Return, unaltered, every line from the beginning of the material below up to and including the one with "Click the 12".
"""
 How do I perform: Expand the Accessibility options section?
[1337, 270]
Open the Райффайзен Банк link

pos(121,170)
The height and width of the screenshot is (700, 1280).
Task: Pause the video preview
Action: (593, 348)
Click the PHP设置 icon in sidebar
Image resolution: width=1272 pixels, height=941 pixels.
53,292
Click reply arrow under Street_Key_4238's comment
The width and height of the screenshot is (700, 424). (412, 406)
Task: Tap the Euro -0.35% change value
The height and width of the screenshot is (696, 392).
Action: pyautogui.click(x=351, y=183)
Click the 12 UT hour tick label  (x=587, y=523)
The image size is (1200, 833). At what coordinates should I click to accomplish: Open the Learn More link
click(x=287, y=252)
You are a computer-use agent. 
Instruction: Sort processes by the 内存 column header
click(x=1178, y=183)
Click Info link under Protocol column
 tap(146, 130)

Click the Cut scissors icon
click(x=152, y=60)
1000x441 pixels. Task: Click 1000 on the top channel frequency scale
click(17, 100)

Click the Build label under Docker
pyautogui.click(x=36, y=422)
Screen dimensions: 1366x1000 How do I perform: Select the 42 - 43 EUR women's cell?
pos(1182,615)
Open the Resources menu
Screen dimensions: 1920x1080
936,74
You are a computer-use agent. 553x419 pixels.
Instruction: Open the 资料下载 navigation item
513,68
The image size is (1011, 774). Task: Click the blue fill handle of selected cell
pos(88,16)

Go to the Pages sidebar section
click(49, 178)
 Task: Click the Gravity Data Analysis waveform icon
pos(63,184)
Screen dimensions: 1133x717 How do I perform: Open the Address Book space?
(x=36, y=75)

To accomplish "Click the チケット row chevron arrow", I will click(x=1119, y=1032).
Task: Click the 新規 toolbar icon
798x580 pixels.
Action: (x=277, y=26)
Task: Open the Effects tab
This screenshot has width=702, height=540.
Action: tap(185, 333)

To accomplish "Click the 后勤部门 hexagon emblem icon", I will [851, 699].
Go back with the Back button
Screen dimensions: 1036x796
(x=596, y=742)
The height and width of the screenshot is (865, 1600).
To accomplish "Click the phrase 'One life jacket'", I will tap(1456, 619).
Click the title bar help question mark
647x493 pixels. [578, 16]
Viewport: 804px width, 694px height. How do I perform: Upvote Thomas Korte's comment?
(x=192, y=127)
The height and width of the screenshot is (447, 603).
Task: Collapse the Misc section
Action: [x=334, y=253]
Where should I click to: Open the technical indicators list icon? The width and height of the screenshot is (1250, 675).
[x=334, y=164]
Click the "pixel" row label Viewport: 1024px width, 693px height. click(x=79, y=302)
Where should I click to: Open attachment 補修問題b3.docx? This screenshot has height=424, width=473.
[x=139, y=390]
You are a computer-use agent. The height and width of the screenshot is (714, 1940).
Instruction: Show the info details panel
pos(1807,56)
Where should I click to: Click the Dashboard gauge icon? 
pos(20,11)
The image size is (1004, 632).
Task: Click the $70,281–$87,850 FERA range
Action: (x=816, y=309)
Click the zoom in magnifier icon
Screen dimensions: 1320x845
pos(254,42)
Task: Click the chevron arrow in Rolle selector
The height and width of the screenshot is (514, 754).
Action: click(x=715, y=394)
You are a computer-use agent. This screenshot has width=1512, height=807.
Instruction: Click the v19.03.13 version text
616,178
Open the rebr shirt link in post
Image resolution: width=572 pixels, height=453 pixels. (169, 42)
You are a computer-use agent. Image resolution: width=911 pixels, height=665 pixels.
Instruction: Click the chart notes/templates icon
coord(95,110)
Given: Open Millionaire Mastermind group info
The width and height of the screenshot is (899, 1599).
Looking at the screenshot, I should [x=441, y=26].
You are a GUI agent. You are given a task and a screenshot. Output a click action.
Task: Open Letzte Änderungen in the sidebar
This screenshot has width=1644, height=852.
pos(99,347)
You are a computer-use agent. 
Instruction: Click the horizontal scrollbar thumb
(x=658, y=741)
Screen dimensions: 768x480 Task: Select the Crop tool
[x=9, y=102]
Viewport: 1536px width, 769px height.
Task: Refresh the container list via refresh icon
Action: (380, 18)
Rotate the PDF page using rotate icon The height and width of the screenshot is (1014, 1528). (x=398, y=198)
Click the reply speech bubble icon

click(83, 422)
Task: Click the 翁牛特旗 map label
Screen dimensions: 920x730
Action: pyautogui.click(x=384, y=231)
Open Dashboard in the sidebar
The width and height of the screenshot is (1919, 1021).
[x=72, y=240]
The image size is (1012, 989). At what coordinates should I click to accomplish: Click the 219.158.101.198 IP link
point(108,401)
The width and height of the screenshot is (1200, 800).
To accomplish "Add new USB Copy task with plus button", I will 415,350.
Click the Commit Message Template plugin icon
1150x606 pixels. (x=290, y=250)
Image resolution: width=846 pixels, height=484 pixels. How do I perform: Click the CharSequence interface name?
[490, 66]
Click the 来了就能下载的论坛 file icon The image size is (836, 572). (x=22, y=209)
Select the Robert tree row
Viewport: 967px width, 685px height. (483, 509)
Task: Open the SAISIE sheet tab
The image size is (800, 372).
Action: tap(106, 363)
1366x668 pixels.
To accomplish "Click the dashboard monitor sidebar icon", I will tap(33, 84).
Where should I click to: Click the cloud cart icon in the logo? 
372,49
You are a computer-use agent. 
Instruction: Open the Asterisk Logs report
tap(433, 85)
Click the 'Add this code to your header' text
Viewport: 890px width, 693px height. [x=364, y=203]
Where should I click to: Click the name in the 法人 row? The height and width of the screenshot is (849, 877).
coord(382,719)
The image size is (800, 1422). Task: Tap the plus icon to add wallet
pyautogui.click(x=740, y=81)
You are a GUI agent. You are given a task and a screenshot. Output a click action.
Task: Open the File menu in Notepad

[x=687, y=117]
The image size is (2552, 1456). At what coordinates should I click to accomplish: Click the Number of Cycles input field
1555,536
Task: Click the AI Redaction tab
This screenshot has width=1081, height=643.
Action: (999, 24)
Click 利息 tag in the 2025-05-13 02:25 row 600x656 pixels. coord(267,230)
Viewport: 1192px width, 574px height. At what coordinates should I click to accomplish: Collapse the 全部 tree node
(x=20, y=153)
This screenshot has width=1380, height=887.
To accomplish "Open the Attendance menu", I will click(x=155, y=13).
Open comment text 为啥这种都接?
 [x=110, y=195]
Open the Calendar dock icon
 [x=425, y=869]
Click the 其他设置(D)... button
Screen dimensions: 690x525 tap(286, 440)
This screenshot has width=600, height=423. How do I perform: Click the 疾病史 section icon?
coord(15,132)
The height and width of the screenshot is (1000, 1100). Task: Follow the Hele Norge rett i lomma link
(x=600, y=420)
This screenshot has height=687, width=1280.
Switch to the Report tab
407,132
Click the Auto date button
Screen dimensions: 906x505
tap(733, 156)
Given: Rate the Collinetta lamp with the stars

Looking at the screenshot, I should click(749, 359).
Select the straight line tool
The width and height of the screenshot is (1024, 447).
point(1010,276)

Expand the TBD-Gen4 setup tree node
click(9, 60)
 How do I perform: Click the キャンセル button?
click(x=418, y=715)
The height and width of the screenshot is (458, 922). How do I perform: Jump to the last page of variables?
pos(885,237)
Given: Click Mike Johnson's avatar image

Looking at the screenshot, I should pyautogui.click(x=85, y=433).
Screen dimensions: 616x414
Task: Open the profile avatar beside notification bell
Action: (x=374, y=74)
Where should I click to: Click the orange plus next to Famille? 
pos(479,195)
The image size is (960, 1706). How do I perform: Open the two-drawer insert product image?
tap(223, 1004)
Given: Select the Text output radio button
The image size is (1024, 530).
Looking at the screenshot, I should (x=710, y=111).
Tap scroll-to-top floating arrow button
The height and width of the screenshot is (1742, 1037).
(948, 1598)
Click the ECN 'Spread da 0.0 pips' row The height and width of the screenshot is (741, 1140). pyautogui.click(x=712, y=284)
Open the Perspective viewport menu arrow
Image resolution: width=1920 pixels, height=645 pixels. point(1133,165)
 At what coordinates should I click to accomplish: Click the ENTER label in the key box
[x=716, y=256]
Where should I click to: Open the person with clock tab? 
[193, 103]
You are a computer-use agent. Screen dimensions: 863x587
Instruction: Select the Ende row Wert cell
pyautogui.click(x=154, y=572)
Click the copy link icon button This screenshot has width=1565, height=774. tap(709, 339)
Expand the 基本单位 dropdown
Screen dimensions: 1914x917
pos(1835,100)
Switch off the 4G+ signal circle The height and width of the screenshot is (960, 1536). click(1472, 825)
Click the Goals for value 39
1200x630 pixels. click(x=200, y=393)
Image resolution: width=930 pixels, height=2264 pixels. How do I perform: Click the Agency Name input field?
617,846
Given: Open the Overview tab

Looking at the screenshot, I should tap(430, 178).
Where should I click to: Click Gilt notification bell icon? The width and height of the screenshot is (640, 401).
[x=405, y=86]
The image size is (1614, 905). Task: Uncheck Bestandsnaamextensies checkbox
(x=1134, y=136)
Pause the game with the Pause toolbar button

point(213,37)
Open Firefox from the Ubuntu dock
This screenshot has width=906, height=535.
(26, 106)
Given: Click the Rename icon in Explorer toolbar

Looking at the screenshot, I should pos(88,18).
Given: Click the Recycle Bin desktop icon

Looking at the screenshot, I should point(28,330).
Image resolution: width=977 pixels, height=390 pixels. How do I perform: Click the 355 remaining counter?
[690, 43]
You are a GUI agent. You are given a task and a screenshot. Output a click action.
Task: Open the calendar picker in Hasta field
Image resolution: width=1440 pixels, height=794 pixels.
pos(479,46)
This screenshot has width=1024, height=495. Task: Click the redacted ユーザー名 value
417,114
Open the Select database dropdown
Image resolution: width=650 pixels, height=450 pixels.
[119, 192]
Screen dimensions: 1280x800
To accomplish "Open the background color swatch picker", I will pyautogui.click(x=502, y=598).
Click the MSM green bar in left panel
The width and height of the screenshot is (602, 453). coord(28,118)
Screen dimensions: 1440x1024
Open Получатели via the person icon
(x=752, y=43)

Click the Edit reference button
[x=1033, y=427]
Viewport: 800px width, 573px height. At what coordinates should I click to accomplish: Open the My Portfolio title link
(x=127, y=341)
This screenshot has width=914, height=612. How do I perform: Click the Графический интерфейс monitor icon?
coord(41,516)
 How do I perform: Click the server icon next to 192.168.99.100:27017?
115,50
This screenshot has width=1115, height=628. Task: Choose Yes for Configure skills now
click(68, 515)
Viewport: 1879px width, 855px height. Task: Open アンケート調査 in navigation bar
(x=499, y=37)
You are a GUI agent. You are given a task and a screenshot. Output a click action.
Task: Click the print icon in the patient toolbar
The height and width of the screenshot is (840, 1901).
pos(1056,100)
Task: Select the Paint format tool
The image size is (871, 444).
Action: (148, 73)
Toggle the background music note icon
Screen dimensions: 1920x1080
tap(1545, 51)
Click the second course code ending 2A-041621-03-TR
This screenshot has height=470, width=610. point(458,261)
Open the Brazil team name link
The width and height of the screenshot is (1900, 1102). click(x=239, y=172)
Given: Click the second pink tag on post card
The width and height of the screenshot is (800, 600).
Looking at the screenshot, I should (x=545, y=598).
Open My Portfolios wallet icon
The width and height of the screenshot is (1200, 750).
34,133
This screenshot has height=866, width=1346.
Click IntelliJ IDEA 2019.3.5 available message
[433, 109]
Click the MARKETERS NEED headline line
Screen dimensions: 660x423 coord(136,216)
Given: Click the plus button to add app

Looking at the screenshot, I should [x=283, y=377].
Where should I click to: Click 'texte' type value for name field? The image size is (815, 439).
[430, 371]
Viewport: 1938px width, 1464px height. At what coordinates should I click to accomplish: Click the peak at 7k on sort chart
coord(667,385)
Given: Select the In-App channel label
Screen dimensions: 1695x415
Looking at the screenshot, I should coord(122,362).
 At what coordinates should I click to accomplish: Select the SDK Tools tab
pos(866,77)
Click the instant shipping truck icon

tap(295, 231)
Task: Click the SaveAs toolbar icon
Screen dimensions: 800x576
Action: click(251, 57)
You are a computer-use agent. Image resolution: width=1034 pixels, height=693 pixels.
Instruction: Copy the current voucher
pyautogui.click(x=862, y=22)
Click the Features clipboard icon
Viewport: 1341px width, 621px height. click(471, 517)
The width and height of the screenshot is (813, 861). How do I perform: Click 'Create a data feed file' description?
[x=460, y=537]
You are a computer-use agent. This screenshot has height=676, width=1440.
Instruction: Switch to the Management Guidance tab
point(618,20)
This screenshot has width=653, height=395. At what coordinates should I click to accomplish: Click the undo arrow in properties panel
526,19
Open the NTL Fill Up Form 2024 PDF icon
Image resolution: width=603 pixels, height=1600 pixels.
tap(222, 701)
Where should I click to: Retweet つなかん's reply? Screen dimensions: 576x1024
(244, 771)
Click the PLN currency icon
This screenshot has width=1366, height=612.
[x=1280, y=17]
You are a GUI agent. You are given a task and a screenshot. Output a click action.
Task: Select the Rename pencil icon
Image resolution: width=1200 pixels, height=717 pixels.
"""
• Answer to the problem:
 How do I perform: Expand the Accessibility options section?
[1337, 270]
Open the Райффайзен Банк link

pos(121,170)
The height and width of the screenshot is (700, 1280).
Task: Pause the video preview
Action: (593, 348)
Click the PHP设置 icon in sidebar
Image resolution: width=1272 pixels, height=941 pixels.
53,292
Click reply arrow under Street_Key_4238's comment
The width and height of the screenshot is (700, 424). (412, 406)
Task: Tap the Euro -0.35% change value
The height and width of the screenshot is (696, 392).
Action: pyautogui.click(x=351, y=183)
Click the 12 UT hour tick label  (x=587, y=523)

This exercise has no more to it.